В работу я погружалась немедленно.
В глубине души копился страх, что не выдержу материальных затруднений и мои дети будут голодать.
Этот страх с особенной силой проявился, когда началась кампания подписки на очередной заем. Подписалась лишь на оклад. Боже мой, какой поднялся шум: вызвали в партком, уговаривали, стыдили. Но я уперлась и твердила одно:
– У меня на руках трое детей и мать.
– Не ты одна такая. Ты комсомолка! Ты обязана подписаться на полтора оклада, как постановили!
Но я отстояла свое право матери-одиночки.
Оформила обмен Колокольникова переулка на улицу Станиславского - комната была вдвое меньше, девять метров, узкая и высокая, но с центральным, как и просила Митю, отоплением.
Издательство в порядке эксперимента перевели на сдельную оплату труда. За выполнение нормы оставался прежний «фикс» - девятьсот рублей, а все, что делал работник сверх нормы, оплачивалось по особым расценкам: за рукопись (причем с количества страниц, представленных автором, а не за сданные - таким образом, «излишества» сокращать поощрялось), за гранки, верстку, сверку и сигнал. Я работала как заведенная и днем, и часто по ночам, благо, бессонница продолжала мучить. И очень скоро стала зарабатывать до двух с половиной тысяч в месяц - сумма по тем временам очень большая.

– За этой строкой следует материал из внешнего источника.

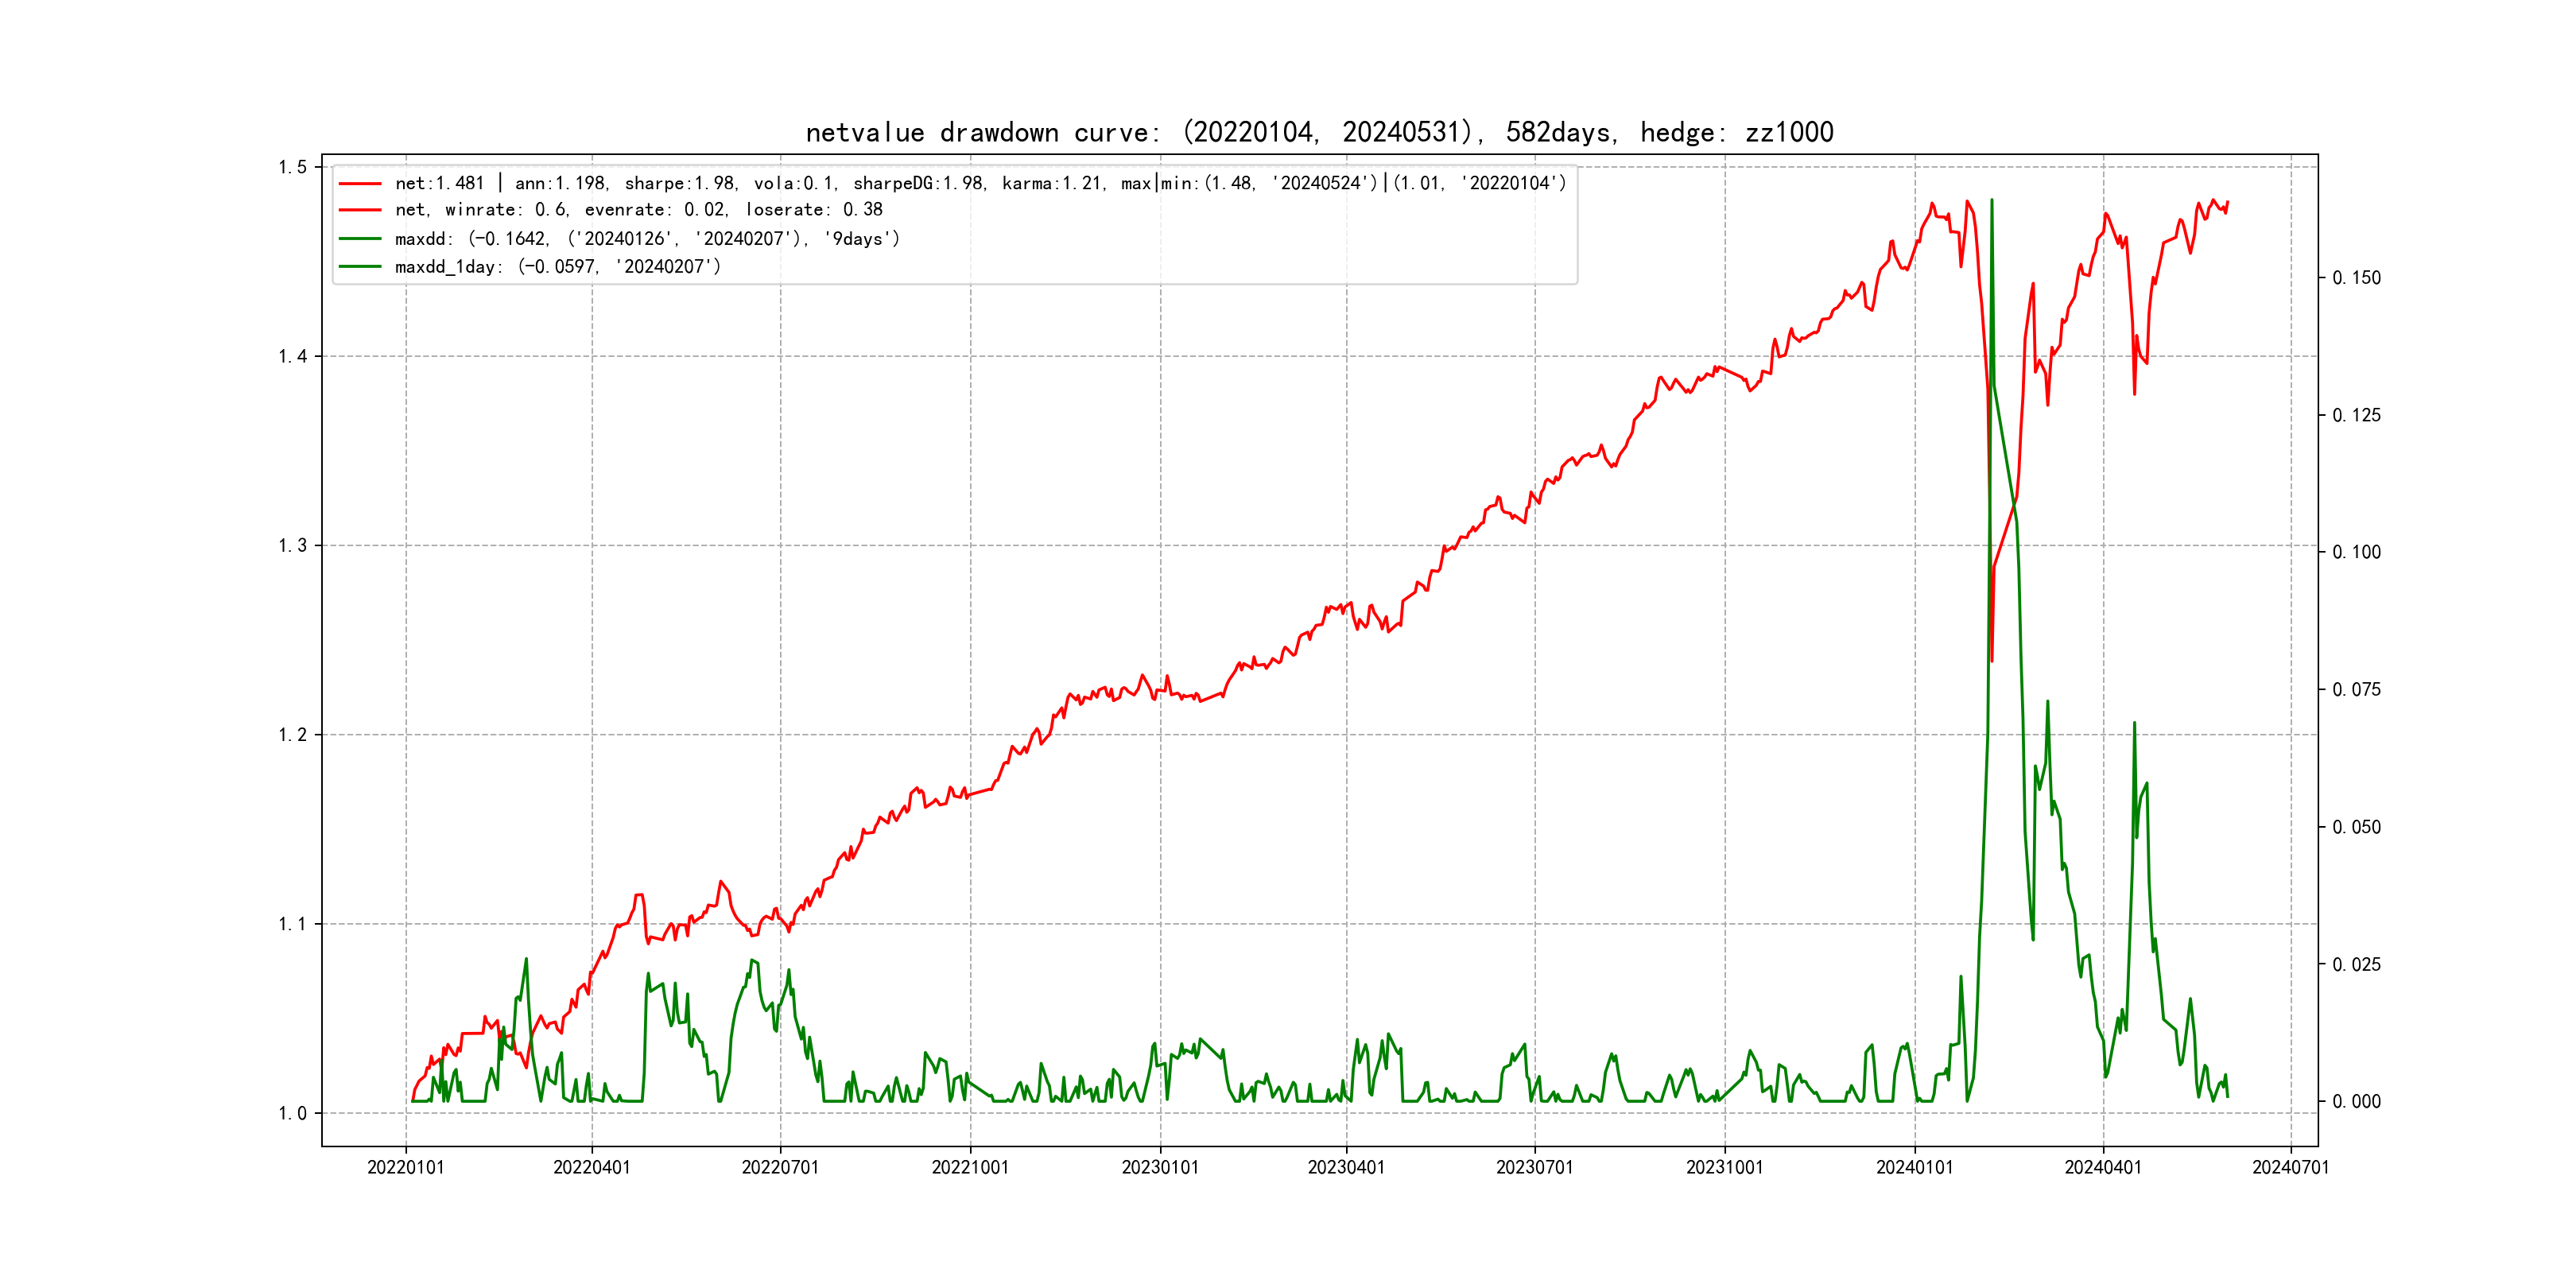Click the 20220701 x-axis date label
The width and height of the screenshot is (2576, 1288).
click(780, 1167)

Мама с детьми справлялась, она привыкла возиться с ними, своих вырастила шесть человек и трех внучек - дочерей Симы и Шурки. Так в работе, в ежедневных поездках на дачу к детям проходило жаркое лето тридцать восьмого. Рано утром, убегая на работу и возвращаясь поздно вечером, упорно пыталась покормить Ароську грудью, но он уже привык к бутылочкам, сосал плохо и постоянно отвлекался.
Страстное желание - встретить кого-то, хоть немного похожего на Аросю, - преследовало меня. Я жадно всматривалась в лица, отрешенно проплывавшие - когда вверх, когда вниз - на соседнем эскалаторе, но нет - ничего похожего. И только маленький все больше напоминал его. С какой-то болезненной нежностью я прижимала к себе черноволосую головку Ароськи, как будто у меня собирались его отнять, и любовалась синими, продолговатыми и такими чистыми глазками.
Вечером 27 сентября его вдруг вырвало. Испугалась, а мама говорит:
– Вот и утром, после твоего отъезда, - так же. И поносик открылся.
Ужас сжал сердце. Я не сомневалась - это токсическая диспепсия, от которой с таким трудом спасли когда-то Эдика. Ребенок увядал на глазах. Схватила его и ранним утром помчалась в Москву, в платную детскую поликлинику. Там мой диагноз подтвердили. Прокололи ушки, взяли кровь, дали срочное направление в больницу. Вызываю «скорую», отвечают:
– С диспепсией уже не кладем, берем только со скарлатиной.
Ни Лангового, ни Виленкина в Москве не оказалось - пришлось вспомнить их уроки: физиологический раствор и охлажденное грудное молоко частыми, малыми дозами. Спасибо маме - почувствовав недоброе, она приехала ко мне на следующее утро, оставив детей на соседку по даче. Но мальчик увядал с каждым часом, делался все слабее и слабее и в ночь на 1 октября - умер. В Сонечкин день рождения. Оставила неживое тельце с мамой и метнулась на дачу. Соседка, узнав о нашем горе, заохала, заплакала и попросила денег.
– Ой, что же делать? Сонечка созвала всю улицу на свой день рождения... Как вы теперь на это смотрите?
Ну, как? Конечно, дала деньги, попросила устроить все как надо и не говорить детям, что их братик умер.
Вернулась в Москву и занялась организацией похорон с помощью друзей в издательстве. Сама положила малыша в крошечный гробик, украсила цветами и даже сфотографировала, а потом отвезла на Дорогомиловское кладбище, где его опустили на гроб отца [52] ...
52
Теперь кладбище находится под асфальтом Кутузовского проспекта.